Portugal's Muslim community consisted of a small number of immigrants from Portugal's former colonies in Africa, namely Mozambique and Guinea-Bissau, and small numbers of recent immigrant workers from Northern Africa, mainly Morocco. In the 1991 census the number of Muslims in Portugal was under 10,000. The main Mosque in Portugal is the Lisbon Mosque.

The first Bahá'í visitor to Portugal was in 1926. Its first Bahá'í Local Spiritual Assembly was elected in Lisbon in 1946. In 1962 the Portuguese Bahá'ís elected their first National Spiritual Assembly. In 1963 there were nine assemblies. According to recent counts there are close to some 2000 members of the Bahá'í Faith in 2005 according to the Association of Religion Data Archives (relying on World Christian Encyclopedia). See Bahá'í Faith in Portugal.
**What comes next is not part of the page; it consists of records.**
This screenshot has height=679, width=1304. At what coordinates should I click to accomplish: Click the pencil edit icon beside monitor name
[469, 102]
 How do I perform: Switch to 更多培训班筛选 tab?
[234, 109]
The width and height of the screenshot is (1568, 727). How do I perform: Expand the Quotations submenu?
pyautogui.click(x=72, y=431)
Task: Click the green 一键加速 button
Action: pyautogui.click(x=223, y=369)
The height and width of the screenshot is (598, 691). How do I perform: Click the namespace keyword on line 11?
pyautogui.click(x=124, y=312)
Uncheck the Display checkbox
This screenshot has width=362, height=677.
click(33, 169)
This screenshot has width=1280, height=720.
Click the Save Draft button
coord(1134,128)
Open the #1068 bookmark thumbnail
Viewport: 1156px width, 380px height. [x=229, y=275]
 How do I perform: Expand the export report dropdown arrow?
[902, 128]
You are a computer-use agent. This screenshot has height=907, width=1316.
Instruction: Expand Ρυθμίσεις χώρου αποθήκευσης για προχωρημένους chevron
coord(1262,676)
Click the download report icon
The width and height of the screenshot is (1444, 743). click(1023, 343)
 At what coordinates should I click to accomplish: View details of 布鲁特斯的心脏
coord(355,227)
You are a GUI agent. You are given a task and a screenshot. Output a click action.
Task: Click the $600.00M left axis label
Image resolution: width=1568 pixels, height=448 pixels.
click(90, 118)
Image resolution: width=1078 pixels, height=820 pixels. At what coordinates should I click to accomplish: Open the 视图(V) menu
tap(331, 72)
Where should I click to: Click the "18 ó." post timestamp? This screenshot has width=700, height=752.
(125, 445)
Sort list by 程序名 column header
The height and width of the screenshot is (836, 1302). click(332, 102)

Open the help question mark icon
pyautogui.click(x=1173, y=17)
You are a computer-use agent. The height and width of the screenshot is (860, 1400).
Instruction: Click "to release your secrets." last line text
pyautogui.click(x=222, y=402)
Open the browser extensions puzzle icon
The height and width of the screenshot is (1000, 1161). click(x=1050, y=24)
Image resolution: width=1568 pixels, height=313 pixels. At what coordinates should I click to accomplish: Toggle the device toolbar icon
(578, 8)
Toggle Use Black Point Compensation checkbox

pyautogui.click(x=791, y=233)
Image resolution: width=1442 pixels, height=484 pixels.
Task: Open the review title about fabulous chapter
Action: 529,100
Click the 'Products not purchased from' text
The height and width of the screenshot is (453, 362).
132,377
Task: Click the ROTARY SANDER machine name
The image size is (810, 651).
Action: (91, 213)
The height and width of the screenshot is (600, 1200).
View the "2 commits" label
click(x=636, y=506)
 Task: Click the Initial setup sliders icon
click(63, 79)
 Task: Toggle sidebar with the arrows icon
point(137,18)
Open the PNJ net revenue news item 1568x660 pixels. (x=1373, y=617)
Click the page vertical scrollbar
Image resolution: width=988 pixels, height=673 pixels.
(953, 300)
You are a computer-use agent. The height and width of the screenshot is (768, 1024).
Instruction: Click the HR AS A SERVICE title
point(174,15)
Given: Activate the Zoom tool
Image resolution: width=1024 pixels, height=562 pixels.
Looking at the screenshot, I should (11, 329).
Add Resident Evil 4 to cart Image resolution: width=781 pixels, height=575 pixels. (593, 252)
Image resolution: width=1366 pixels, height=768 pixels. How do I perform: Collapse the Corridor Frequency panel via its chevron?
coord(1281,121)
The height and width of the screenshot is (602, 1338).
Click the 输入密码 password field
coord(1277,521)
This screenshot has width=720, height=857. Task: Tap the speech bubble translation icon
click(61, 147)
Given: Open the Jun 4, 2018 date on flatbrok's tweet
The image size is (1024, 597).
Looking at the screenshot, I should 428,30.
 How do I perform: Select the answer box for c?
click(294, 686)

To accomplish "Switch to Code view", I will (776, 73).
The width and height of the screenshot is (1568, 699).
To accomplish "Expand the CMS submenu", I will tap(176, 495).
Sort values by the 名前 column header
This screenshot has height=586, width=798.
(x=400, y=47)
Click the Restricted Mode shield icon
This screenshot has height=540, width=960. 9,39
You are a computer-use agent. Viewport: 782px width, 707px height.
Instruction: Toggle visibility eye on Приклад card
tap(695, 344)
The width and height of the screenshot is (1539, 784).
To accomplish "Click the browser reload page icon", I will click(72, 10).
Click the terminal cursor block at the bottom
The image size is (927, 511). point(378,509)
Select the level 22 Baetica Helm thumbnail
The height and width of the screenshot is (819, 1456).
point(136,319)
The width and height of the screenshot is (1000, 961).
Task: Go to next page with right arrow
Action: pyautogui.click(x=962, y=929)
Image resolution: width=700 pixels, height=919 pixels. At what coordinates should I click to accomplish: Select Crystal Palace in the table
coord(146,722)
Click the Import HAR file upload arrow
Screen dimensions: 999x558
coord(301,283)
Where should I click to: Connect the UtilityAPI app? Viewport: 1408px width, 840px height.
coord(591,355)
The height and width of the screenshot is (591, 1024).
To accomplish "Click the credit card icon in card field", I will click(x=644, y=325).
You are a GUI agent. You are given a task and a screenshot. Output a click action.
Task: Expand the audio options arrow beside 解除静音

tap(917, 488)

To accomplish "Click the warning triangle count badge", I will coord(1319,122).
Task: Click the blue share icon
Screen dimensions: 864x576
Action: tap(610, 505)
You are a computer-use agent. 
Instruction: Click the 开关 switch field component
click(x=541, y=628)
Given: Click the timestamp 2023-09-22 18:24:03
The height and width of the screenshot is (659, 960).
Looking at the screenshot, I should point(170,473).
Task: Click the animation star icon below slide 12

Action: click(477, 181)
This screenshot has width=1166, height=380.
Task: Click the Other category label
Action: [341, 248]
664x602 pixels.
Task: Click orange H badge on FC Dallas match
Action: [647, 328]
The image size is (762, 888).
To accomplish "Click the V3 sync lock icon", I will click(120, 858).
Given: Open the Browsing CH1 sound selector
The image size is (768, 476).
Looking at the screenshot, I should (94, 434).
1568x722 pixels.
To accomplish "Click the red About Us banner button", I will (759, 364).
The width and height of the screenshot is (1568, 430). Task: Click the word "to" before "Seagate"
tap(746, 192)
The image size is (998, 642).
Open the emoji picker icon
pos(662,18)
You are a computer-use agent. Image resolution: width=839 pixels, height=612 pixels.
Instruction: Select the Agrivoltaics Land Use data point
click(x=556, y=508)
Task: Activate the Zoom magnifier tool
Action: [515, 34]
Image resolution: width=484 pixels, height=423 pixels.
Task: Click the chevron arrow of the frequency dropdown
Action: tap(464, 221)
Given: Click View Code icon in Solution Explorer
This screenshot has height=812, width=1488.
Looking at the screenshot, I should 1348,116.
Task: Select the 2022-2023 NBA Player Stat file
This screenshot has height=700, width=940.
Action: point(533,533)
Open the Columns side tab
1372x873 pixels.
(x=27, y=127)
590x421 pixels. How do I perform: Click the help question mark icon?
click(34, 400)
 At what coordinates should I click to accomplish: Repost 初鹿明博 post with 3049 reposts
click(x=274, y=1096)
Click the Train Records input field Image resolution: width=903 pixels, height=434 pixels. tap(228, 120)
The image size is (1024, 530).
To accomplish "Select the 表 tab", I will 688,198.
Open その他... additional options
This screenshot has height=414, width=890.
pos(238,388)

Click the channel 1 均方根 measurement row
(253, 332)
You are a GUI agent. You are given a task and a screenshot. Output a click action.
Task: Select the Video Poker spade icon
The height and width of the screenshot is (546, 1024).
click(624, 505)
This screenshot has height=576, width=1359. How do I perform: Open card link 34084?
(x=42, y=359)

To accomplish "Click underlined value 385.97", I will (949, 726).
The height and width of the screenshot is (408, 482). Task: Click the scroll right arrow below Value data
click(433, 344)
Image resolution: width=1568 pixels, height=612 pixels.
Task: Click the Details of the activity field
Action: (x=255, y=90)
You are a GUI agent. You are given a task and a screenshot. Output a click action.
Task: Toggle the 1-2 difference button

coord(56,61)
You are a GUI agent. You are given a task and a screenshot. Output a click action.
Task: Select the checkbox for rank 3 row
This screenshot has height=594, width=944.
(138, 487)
The Jewish community in Portugal numbered between 500 and 1,000 as of the early 1990s. The community was concentrated in Lisbon, and many of its members were foreigners. The persecution of Portuguese Jewry had been so intense that until the twentieth century Portugal had no synagogue or even regular Jewish religious services (the Lisbon Synagogue was founded in 1904). The few Jewish Portuguese were hence isolated from the main currents of Judaism. Their community began to revive when larger numbers of foreign Jews (embassy personnel, business people, and technicians) began coming to Portugal in the 1960s and 1970s. In northern Portugal, there are a few villages where Marranos, descendants of Jews who converted to Christianity to avoid persecution and whose religion was a mixture of Judaism and Christianity, still exist (see Belmonte Jews).